While others struggled, Popovic’s group found a solution rooted in RF telescopy. “We realized if we work in the near field, the regular things that apply to the far field don’t apply,” she says. “We can sense at a depth inside the body.”

Pollock, a self-described “high-tech geek,” calls LumenAstra a return to his roots. “I did a little volunteer thing at the Tech Transfer Office at University of Colorado, where I was called entrepreneur-in-residence. I worked with faculty that had patents, ideas, and inventions to figure out: Is it commercializable? How would you go about commercializing it?”

LumenAstra’s wearable sensor “is like a bandage you can stick anywhere on your body and it’ll measure internal temperatures several centimeters below the skin,” says Pollock. “It’s a very tiny radio telescope that’s aimed three centimeters into your body instead of 10,000 light years away, figuring out the temperature of a star. . . . So we can directly measure brain temperature, which is impossible to do without cutting into the skull. We can measure tumor temperatures, circadian rhythm for fertility prediction. There’s a lot of interesting applications coming out of it.”

“Everything — stars, galaxies, the chair you’re sitting on, your body — everything radiates electromagnetic radiation proportional to the temperature,” he adds. “We lower that frequency way down to the gigahertz range and now we can actually see several centimeters into the body.”

The company built the first lab prototype in summer 2021 and has since iterated it to about the size of half of a credit card. “We’re at the point where we’re going to have a real prototype out this summer and start making some measurements on some people in surgical settings,” says Pollock.

LumenAstra is targeting 2023 for FDA approval.
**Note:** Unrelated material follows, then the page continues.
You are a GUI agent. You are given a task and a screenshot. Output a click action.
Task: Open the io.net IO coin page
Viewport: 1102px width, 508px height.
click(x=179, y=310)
Pollock says the first market will be for aortic repair surgeries — low brain temperature is critical to the procedure — then the company will then target intensive care units.

The company has three full-time employees and also works with a team of five Ph.D researchers in Popovic’s at CU. It currently relies on a local manufacturer for initial printed circuit boards and sources semiconductor wafer from Taiwan. As volumes increase, “We’d like to stay as local as we can on the board level,” says Pollock. “We have to go out to Taiwan on the semiconductor level.”

“Our strategy is to build a sensor component, and we can either build it ourselves into a standalone device or we can sell it to a manufacturer that integrates it with other components,” says Pollock.

Challenges: “We’re listening to extremely small signals . . . and we’re completely surrounded by microwaves that could interfere with it — your cell phones, GPS signals from satellites, or if someone turns a microwave oven on,” says Pollock.

“We think we have a pretty good handle on it. That’s why really nobody else has done this. Nobody figured it out until Zoya came along.”

Adds Popovic: “I think the challenge will be to get the first angel funding, because this is early technology still. I think we used to have a challenge to get research money to further develop the technology, but I actually have more funding than people to work on it.”

Opportunities: Beyond the areas where there’s an “obvious value proposition” like surgery and ICUs, Pollock says the big opportunity is licensing LumenAstra’s technology to the Samsungs and Fitbits of the world.

Analysts estimate the annual U.S. market for home thermometry is about $1.2 billion — spanning more than 100 brands — and the medical market is much larger. Pollock says that a wide range of medical procedures, including cancer therapy, could benefit from more precise internal temperature readings.

Popovic says research indicates that circadian cycles get interrupted when the body’s core and peripheral temperatures are out of phase.

“There are a huge number of psychological issues and eating disorders and sleeping disorders that are related to the circadian cycle,” she explains. “If you can monitor [internal temperatures] over the long term, then when you know that this happens, you can apply external stimuli.”

Photos courtesy LumenAstra

Needs: Capital, vendors, and employees — namely “a couple of full-time engineers who are in the RF space and IoT,” says Pollock. “Then we’ll be looking for outsourcing for the design and manufacturing of the actual package, in that order.”

LumenAstra and Popovic’s lab have raised about $1.5 million to date, and the company is aiming to raise another $1 million in angel funding in 2022.